Could you retype the material starting at the line containing "Image resolution: width=800" and ending at the line containing "upvote-count: 443 is", with nothing changed?

*Input data:*
Content starts
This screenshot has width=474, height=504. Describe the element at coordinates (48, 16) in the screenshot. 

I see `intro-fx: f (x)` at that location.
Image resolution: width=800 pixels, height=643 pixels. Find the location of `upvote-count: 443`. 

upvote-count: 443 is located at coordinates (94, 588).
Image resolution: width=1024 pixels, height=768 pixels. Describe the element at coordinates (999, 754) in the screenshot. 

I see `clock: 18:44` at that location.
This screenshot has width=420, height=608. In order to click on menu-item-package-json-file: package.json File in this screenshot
Content ends
Content starts
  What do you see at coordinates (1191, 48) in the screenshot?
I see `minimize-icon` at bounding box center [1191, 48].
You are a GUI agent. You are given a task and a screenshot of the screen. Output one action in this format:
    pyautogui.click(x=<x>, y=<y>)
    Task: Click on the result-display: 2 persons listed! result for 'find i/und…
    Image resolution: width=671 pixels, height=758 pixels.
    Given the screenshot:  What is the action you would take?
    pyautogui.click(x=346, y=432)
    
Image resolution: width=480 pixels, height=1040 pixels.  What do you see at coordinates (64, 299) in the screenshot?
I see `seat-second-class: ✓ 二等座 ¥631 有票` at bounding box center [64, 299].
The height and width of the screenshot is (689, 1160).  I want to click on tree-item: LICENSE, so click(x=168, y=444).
Content ends
*Answer section:*
Image resolution: width=800 pixels, height=643 pixels. Find the location of `upvote-count: 443`. 

upvote-count: 443 is located at coordinates (94, 588).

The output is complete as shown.